Ранее мне приходилось слышать, что господин Залевский чрезвычайно почтительно относится ко всем, кто облечен властью или рождением своим поставлен в более высокое по отношению к прочим положение. Ну конечно, а я вылез с заверением, которое можно понять в том смысле, что связи барона не усилят моего служебного рвения… Мне даже послышалось, как Залевский фыркнул.
— Так как же продвигается расследование? — скрипучий голос его и до этого звучал едко, а теперь тон стал и вовсе ледяным. — Извольте доложить.

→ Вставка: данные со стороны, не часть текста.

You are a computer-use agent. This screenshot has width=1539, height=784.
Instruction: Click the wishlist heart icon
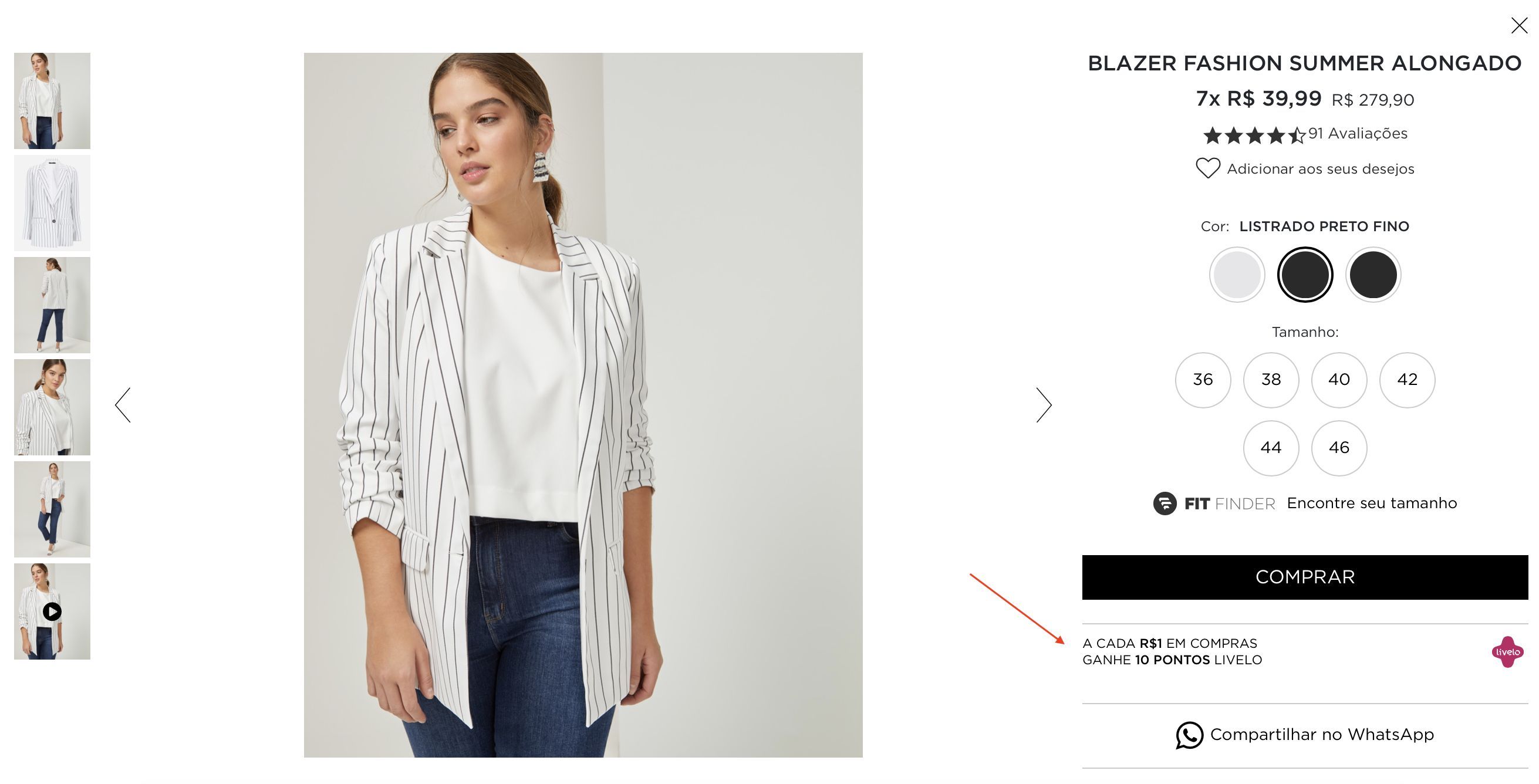point(1207,168)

Переминаясь с ноги на ногу перед громадным столом в зеленом сукне, я перечислил мероприятия, которые были выполнены по делу. Что и говорить, я сам почувствовал, как жалко звучит это перечисление: ни одного серьезного успеха, продвинувшего бы расследование… И конечно, вывод о моей некомпетентности не заставил себя ждать:
— Безобразие! Я буду докладывать наверх о необходимости поручения этого дела не в пример вам, более старательному следователю. Дальше вас не задерживаю.
Что делать! Я был просто убит. Сдерживаясь из последних сил, тем не менее я постарался не подать виду, как я расстроен. Залевский снова уткнулся в свои бумажки, и мне следовало поклониться и покинуть кабинет. Но я тупо продолжал стоять перед прокурором, словно ожидая, что он посмотрит на меня более внимательно и изменит свое решение. Вернее, я сам не знал, чего ожидал; просто впал в кататонию, не в силах двинуться с места.